- **ABOUT THIS EXERCISE**
When you set down the entries, keep every word exactly as it is but drop the pictures.

- **Excerpts from a dataset**
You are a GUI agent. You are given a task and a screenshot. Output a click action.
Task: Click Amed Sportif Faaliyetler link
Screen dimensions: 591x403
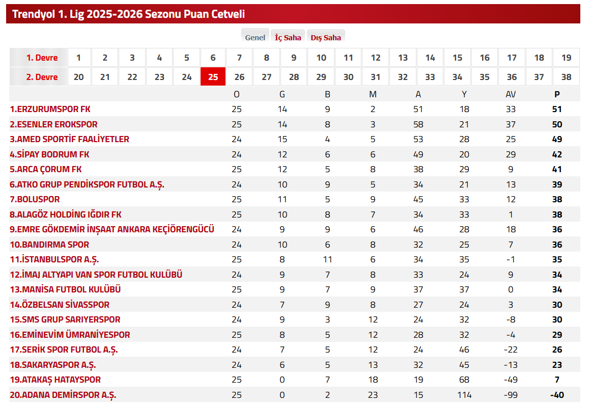pyautogui.click(x=70, y=139)
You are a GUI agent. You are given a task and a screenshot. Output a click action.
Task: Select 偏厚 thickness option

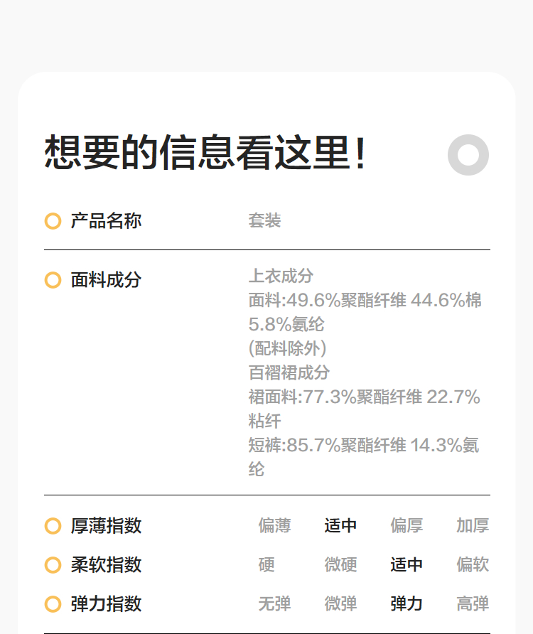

- **EXERCISE SOLUTION**
You are a GUI agent. You are given a task and a screenshot. Output a click action.
Task: Click Amed Sportif Faaliyetler link
Screen dimensions: 591x403
pyautogui.click(x=70, y=139)
You are a GUI agent. You are given a task and a screenshot. Output a click action.
Task: Select 偏厚 thickness option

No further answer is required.